A Roma non piove da tre anni e la mancanza d’acqua stravolge regole e abitudini. Nella città che muore di sete e di divieti si muove un coro di personaggi, giovani e vecchi, emarginati e di successo, vittime e approfittatori. Le loro esistenze sono legate in un unico disegno beffardo e tragico, mentre cercano ognuno la propria redenzione.

Descrizione

Roma, futuro indicativo, presente prossimo. La città è al collasso, non piove da una vita, l’acqua è razionata, divieti ovunque, e tra qualche giorno è previsto lo switch off definitivo dell’erogazione pubblica.

Il Tevere non esiste più e, con esso, si stanno prosciugando anche gli ultimi scampoli di coesistenza civile.
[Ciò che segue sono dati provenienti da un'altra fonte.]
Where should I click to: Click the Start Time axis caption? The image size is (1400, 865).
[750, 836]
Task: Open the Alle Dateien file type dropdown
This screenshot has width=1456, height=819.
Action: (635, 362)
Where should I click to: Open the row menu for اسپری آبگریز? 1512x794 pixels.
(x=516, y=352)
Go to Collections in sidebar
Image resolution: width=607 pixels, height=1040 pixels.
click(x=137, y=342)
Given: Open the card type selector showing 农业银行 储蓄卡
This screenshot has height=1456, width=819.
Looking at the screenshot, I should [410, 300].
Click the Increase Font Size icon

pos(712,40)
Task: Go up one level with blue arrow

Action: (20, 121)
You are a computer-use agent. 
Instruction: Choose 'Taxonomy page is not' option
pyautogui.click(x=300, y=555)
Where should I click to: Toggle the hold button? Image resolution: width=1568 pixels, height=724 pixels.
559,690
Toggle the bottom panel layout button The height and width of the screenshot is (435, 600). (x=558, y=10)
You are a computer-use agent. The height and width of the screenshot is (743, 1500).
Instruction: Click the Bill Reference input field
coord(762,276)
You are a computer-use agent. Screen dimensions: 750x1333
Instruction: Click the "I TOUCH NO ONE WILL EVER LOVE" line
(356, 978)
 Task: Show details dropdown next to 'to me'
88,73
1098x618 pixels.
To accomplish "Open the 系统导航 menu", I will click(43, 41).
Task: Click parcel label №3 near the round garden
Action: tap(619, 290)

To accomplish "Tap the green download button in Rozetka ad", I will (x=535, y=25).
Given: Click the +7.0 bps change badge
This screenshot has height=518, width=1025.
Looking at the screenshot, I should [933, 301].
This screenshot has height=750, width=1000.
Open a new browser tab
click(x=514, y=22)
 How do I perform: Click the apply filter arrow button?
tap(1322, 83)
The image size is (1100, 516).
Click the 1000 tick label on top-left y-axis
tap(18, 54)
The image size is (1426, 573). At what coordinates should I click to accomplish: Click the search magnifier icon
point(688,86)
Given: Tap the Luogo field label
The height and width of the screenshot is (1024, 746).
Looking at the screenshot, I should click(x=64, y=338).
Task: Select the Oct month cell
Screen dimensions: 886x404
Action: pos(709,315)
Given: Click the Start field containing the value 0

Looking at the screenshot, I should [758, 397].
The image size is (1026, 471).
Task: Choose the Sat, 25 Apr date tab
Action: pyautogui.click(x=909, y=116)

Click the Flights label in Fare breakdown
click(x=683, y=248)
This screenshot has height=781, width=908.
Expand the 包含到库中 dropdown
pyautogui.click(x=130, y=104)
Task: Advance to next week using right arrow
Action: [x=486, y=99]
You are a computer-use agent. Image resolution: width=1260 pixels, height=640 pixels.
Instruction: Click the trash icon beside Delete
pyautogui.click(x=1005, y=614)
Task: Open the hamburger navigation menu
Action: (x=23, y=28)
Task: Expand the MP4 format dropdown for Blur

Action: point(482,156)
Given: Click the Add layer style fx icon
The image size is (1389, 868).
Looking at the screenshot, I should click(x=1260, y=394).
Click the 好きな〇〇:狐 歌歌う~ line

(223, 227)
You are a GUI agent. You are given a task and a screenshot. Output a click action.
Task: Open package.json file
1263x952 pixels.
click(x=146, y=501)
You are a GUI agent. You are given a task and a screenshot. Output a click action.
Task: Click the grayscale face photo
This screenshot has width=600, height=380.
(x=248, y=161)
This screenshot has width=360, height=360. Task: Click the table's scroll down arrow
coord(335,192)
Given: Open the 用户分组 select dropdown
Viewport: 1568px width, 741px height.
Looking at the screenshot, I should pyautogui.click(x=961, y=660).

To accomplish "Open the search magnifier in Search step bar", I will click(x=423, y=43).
Intanto le blatte si stanno facendo largo e una misteriosa epidemia inizia a mietere le prime vittime.

È lo sfondo su cui si muove il nuovo film di Paolo Virzì, Siccità, da un soggetto scritto insieme a Paolo Giordano con la collaborazione in sceneggiatura di Francesca Archibugi e Francesco Piccolo.

Fuori Concorso a Venezia 79 (poi in sala dal 29 settembre con Vision Distribution), il film segue molteplici linee narrative, seguendo l’andirivieni di altrettanti personaggi che cercano – chi meglio, chi peggio – di barcamenarsi in questi giorni di arida follia.

C’è ad esempio Loris (Valerio Mastandrea), un tempo autista di un importante politico (Andrea Renzi), ora costretto a combattere contro la sonnolenza mentre cerca di raccattare il maggior numero di clienti (anche un coreano dal nome cinematograficamente altisonante, Bong Joon-ho…) a bordo di una vettura sporca e maleodorante; uscito da Rebibbia per puro caso, poi, Michele (Silvio Orlando) si ritrova catapultato in un mondo completamente cambiato rispetto a 25 anni prima: il suo unico scopo è quello di ritrovare quella che un tempo era solamente una bambina; Giulia (Sara Serraiocco) e Valerio (Gabriel Montesi) aspettano il primo figlio, lei infermiera, lui poco di buono che però inizia a lavorare come uomo della security in un lussuoso resort termale, luogo ovviamente preso di mira da un manipolo di manifestanti: qui inizia a seguire personalmente la figlia del ricco proprietario (Emanuela Fanelli), donna onesta e intelligente ma timida e insicura a causa delle continue infedeltà del marito.